1
votes

I want to be able to send all records in a Kafkastream to a different topic based on the key of the message key. Ex. A stream in Kafka contains name as key and record as value. I want to fan out these records to different topic based on the key of the record

data : (jhon -> {jhonsRecord}),(sean -> {seansRecord}),(mary -> {marysRecord}),(jhon -> {jhonsRecord2}), expected

  • topic1 :name: jhon ->(jhon -> {jhonsRecord}),(jhon -> {jhonsRecord2})
  • topic2 :sean-> (sean -> {seansRecord})
  • topic3 :mary -> (mary -> {marysRecord})
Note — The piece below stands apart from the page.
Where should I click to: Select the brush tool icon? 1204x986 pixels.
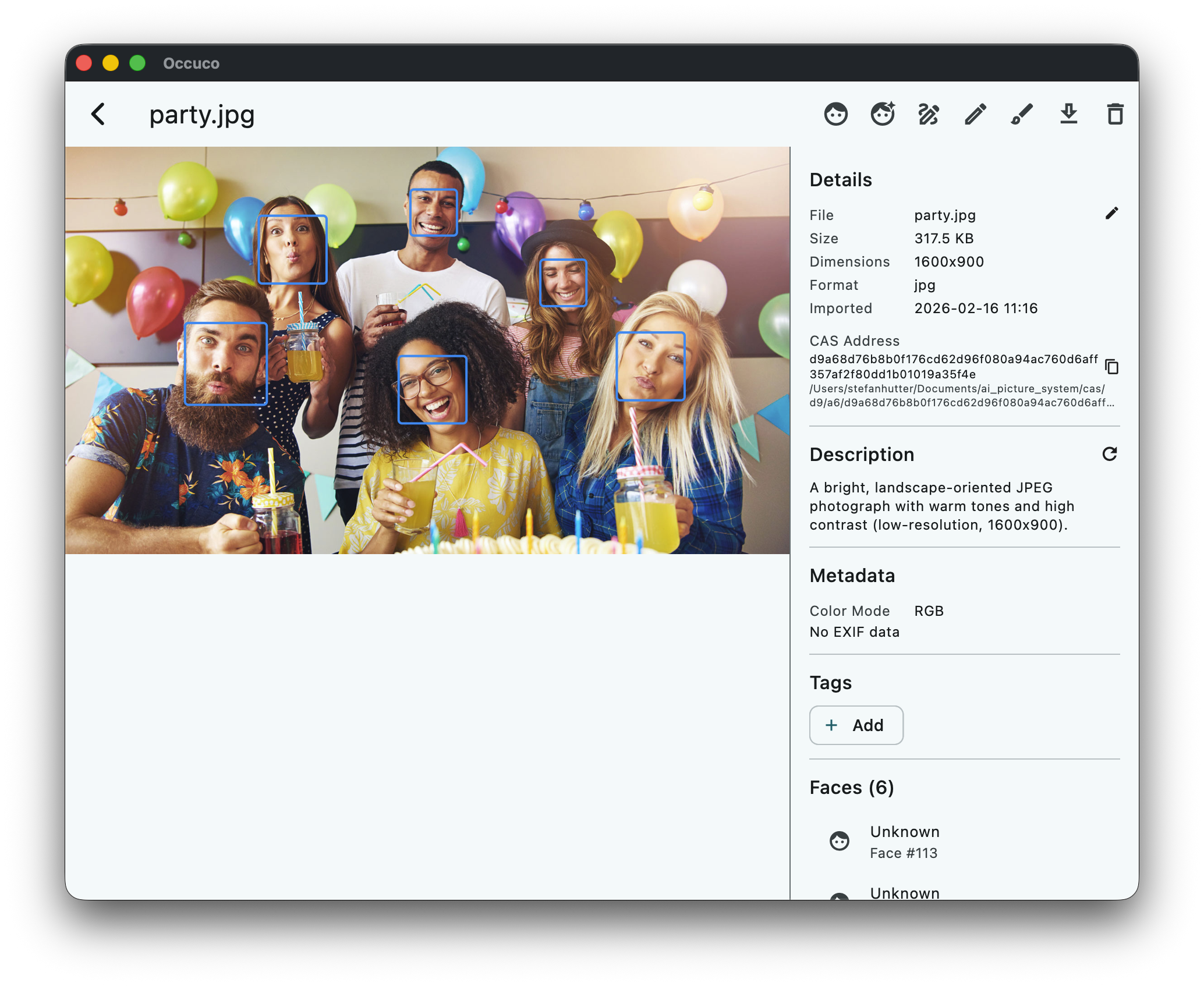1022,114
Below is the way I am doing this right now, but since the list of names is hudge this is slow. Plus even if there are records a few names, I need to traverse the entire list Please suggest a fix

    for( String name : names )
    {
        recordsByName.filterNot(( k, v ) -> k.equalsIgnoreCase(name)).to(name);
    } 
3
Note: This will potentially end up with a bunch of topics (with default settings). What is the use case here? - OneCricketeer
@cricket_007 thanks for pointing that out, but that's the intention here. there are 100s of records per name and each of them needs to be processed, aggregated individually. - Count

3 Answers

5
votes

I think you should use KStream::to(final TopicNameExtractor<K, V> topicExtractor) function. It gives you ability to calculate name of the topic for each message.

Sample code:

final KStream<String, String> stream = ???;
stream.to((key, value, recordContext) -> key);
1
votes

I think what you're looking for is KStream#branch.
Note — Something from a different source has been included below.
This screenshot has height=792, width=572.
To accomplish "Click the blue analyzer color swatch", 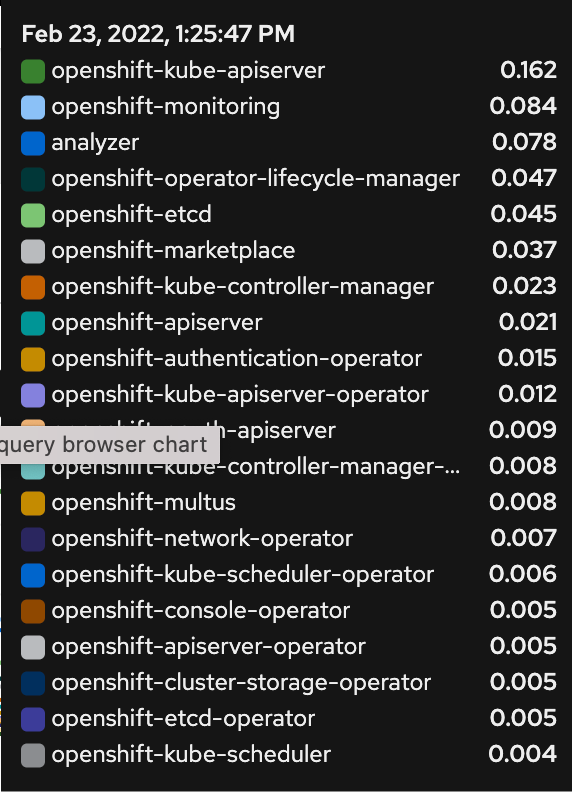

Following is untested, but it shows the general idea

// get a list of predicates to branch a topic on
final List<String> names = Arrays.asList("jhon", "sean", "mary");
final Predicate[] predicates = names.stream()
    .map((Function<String, Predicate<String, Object>>) n -> (s, o) -> s.equals(n))
    .toArray(Predicate[]::new);

// example input
final KStream<Object, Object> stream = new StreamsBuilder().stream("names");

// split the topic
KStream<String, Object>[] branches = stream.branch(predicates);
for (int i = 0; i < names.size(); i++) {
    branches[i].to(names.get(i));
}

// KStream branches[0] contains all records whose keys are "jhon"
// KStream branches[1] contains all records whose keys are "sean"
...
1
votes

If you need to generate aggregate data for each user, you don't need to write to a separate topic per user. You'd be better off writing an aggregate on the source stream. This way you won't end up with one topic per key, but you can still run operations on each user independently.
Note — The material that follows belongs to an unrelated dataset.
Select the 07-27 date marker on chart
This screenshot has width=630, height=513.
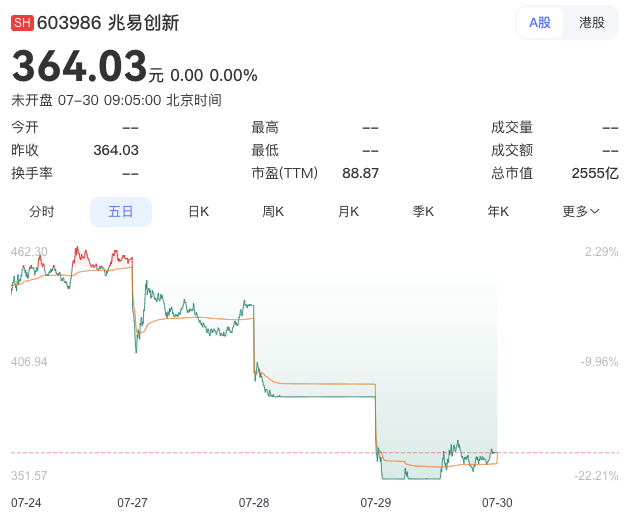(x=132, y=503)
Serde<UserRecord> recordSerde = ...
KStream<Stream, UserAggregate> aggregateByName = recordsByName
   .groupByKey(Grouped.with(Serdes.String(), recordSerde))
   .aggregate(...)
   .toStream()

See https://docs.confluent.io/current/streams/developer-guide/dsl-api.html#aggregating for details

This approach will scale to millions of users, someone you won't currently be able to achieve with the one topic per user approach.